South Carolina Gov. Nikki Haley and her counterparts encouraged FCC Chairman Thomas Wheeler in a letter Monday to give them "flexibility and authority" to render such communication impossible.

While the letter doesn't explicitly say so, what the governors want is permission to jam cellphone signals behind bars.

A 1934 law says the FCC can grant permission to jam public airwaves only to federal agencies, not state or local ones. The cellphone industry has strongly opposed the use of localized jamming technology out of concern that it could set a precedent leading to much wider gaps in their networks.

The governors say the technology would be strictly limited to prisons, and that society outside would not suffer.

"The FCC should act to streamline regulatory review processes and allow states to implement cost-efficient technology in prisons, where the installation of such technology will not sacrifice the safety of the general public," reads the letter, which was proposed by Haley and also signed by governors from Alabama, Georgia, Indiana, Maine, Mississippi, Nebraska, North Dakota, South Dakota and Utah.

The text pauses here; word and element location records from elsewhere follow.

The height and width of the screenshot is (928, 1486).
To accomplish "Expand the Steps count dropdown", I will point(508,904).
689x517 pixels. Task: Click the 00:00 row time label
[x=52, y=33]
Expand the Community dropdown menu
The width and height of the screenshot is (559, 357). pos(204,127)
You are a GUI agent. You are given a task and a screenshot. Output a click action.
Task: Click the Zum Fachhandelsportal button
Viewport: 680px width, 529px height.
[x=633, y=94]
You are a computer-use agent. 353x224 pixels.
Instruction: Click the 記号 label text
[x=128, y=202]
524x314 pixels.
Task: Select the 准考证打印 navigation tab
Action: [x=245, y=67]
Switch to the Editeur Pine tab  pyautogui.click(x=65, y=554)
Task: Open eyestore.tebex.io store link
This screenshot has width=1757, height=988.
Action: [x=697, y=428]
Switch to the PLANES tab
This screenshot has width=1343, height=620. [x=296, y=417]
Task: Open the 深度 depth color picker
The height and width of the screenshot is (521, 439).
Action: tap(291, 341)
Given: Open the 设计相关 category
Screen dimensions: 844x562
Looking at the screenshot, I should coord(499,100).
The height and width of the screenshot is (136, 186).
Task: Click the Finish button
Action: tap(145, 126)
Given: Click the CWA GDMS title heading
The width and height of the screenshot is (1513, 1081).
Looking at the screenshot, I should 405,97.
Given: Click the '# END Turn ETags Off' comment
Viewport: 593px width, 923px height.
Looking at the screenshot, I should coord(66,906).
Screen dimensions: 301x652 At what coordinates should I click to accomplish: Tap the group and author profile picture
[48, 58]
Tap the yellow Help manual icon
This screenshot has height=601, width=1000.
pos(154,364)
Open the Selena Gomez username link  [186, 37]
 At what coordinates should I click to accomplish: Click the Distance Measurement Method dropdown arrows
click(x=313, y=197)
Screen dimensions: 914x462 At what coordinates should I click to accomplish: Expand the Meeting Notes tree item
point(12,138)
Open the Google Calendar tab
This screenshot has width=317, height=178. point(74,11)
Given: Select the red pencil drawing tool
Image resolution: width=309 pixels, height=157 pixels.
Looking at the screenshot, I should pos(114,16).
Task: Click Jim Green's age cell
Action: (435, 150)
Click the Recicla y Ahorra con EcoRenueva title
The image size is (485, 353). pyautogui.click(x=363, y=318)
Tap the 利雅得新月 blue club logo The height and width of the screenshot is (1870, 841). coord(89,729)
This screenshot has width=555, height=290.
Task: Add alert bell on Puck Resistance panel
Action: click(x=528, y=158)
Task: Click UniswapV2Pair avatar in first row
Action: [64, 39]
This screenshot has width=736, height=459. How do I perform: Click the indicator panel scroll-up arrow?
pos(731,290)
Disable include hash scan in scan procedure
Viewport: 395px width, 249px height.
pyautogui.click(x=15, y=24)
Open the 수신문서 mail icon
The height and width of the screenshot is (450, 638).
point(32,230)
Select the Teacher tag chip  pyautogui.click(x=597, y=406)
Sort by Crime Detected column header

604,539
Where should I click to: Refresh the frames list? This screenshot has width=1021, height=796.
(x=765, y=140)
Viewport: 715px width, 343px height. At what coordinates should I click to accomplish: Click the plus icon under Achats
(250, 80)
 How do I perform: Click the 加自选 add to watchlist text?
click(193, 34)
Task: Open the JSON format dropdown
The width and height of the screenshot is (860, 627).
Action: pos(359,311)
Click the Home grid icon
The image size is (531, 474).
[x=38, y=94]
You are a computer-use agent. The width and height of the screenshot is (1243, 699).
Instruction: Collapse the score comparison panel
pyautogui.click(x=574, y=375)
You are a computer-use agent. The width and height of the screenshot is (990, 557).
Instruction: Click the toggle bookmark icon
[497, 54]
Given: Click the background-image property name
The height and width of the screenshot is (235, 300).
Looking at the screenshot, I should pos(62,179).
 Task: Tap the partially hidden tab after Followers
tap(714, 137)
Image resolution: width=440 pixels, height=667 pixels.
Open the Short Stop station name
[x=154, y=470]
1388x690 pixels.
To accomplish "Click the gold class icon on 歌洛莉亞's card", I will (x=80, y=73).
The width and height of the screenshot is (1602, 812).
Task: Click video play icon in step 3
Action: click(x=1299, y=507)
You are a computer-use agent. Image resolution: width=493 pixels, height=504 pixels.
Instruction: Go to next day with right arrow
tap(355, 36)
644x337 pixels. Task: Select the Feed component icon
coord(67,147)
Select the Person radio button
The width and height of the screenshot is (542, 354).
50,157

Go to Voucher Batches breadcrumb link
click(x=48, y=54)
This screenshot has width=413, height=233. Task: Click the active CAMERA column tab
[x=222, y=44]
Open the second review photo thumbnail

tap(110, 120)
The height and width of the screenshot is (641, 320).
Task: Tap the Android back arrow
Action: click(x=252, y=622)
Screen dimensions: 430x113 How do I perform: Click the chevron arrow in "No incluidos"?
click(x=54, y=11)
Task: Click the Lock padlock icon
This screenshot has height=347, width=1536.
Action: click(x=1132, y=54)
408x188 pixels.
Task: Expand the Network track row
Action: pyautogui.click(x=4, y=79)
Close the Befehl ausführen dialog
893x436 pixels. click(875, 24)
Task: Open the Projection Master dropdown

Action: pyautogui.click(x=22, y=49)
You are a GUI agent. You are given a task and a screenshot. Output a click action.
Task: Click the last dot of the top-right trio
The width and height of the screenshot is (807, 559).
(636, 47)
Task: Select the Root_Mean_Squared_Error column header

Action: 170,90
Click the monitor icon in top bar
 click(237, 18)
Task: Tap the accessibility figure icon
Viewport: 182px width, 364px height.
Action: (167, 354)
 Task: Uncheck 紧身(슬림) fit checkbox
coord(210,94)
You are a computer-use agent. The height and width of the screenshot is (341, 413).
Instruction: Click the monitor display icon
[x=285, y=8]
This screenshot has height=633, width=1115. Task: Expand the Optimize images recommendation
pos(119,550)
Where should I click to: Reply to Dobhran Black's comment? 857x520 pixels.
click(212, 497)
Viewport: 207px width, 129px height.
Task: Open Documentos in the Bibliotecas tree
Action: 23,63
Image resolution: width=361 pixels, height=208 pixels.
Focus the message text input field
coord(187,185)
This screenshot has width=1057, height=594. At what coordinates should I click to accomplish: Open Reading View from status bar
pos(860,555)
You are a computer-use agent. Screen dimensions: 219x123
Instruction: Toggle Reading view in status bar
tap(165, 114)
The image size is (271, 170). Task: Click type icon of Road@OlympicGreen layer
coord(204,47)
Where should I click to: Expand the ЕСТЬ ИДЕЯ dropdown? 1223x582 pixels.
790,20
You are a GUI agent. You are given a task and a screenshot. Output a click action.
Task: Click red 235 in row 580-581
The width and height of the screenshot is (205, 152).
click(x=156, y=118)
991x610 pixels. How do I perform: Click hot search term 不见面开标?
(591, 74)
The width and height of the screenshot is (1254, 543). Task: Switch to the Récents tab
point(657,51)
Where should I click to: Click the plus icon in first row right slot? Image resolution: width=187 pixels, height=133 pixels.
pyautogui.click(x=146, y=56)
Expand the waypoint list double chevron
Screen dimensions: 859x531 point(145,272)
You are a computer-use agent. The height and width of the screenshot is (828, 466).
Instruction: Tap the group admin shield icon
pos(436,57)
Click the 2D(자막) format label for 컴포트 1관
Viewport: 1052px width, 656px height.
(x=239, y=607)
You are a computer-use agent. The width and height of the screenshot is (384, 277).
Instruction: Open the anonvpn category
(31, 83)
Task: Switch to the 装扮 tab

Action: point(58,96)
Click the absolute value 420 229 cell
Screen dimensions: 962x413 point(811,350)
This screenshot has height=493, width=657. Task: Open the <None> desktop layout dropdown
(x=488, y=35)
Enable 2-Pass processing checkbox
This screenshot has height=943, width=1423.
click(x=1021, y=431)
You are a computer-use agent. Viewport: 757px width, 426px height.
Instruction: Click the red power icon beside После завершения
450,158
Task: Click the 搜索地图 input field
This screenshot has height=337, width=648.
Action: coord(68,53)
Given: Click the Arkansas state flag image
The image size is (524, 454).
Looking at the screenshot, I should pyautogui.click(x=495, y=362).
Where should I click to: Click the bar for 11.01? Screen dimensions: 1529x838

Haley has long spoken of the dangers of illegal cellphones behind bars. Smuggled by the thousands inside hollowed out footballs, whisked in by corrupt employees or sometimes even dropped by drone, these phones can give inmates an unmonitored, unfettered means of continuing their crimes and even perpetrating violence.

"This is something that has a solution to it," Haley testified last month at an FCC field hearing in Columbia. She said the state has tried other methods, none as effective as signal blocking. "Allow us to jam our prisons. … Something has to change."

Robert Johnson, a former anti-contraband officer at one of South Carolina's most violent prisons, was shot six times outside his Sumter home in 2010, after police said an inmate used an illegal cellphone to order the hit. He survived, enduring more than a dozen surgeries, and has become an advocate for using jamming technology in prisons.

South Carolina Corrections Director Bryan Stirling and his predecessor, Jon Ozmint, also have sought this permission, to no avail.

In 2008, South Carolina got FCC permission for a one-time test at Lieber Correctional Institution, home to the state's death row. Officials flipped a switch on a briefcase-sized device that emitted a frequency that immediately shut down cellphones inside an auditorium. Outside in the hallway, cell service was uninterrupted.

Commissioner Ajit Pai, who oversaw April's field hearing, called the status quo "not acceptable" and said he would renew a discussion about next steps.

In a statement provided to The Associated Press, Wheeler said he agreed contraband cellphones are "a serious problem" and would work with Pai on the issue.

Asked Tuesday about Haley's letter, Pai said it's time for the agency to act.

"The FCC needs to take a leadership role in helping corrections officials combat this problem," Pai told AP. "We must take action, and now."